• Task objective: Retype, word for word, every line of the records below starting at the one that contains "Основное (22, 309)" and ending at the one that contains "Twitter (830, 1207)"; include both of those lines and nothing more.

• Information supplied:
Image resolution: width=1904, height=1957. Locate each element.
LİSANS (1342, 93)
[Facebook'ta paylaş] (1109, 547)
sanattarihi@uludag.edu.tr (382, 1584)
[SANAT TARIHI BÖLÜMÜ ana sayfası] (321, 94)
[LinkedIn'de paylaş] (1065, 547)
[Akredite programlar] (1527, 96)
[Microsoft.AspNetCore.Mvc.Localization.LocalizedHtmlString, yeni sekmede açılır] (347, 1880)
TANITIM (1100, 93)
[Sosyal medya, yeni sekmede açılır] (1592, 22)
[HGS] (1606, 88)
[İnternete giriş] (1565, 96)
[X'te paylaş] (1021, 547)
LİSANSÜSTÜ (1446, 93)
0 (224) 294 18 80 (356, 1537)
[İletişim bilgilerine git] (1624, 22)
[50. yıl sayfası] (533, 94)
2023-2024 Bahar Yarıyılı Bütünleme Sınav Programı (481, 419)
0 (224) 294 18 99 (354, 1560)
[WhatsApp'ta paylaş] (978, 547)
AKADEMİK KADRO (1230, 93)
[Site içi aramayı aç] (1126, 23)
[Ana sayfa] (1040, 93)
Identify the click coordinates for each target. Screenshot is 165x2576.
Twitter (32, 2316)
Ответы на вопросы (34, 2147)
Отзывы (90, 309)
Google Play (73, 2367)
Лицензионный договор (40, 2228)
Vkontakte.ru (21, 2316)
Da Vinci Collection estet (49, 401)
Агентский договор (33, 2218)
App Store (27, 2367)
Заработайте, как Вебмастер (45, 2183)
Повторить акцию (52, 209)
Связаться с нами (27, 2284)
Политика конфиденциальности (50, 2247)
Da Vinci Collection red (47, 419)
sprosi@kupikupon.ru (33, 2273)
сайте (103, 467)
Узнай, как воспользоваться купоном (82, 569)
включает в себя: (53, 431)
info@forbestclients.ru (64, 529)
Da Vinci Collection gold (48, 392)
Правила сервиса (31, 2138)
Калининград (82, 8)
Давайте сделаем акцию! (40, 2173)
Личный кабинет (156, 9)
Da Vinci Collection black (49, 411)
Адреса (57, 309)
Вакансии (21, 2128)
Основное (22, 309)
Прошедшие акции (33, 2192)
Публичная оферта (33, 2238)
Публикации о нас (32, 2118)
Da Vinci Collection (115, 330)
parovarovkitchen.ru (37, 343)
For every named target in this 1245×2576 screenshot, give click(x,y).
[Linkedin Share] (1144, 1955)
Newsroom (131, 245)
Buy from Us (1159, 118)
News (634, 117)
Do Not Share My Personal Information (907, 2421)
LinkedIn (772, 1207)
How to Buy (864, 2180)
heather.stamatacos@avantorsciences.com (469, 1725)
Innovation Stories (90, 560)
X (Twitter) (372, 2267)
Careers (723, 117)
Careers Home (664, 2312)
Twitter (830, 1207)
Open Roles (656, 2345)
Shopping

• Output for this task:
Основное (22, 309)
Прошедшие акции (33, 2192)
Публичная оферта (33, 2238)
Публикации о нас (32, 2118)
Da Vinci Collection (115, 330)
parovarovkitchen.ru (37, 343)
For every named target in this 1245×2576 screenshot, give click(x,y).
[Linkedin Share] (1144, 1955)
Newsroom (131, 245)
Buy from Us (1159, 118)
News (634, 117)
Do Not Share My Personal Information (907, 2421)
LinkedIn (772, 1207)
How to Buy (864, 2180)
heather.stamatacos@avantorsciences.com (469, 1725)
Innovation Stories (90, 560)
X (Twitter) (372, 2267)
Careers (723, 117)
Careers Home (664, 2312)
Twitter (830, 1207)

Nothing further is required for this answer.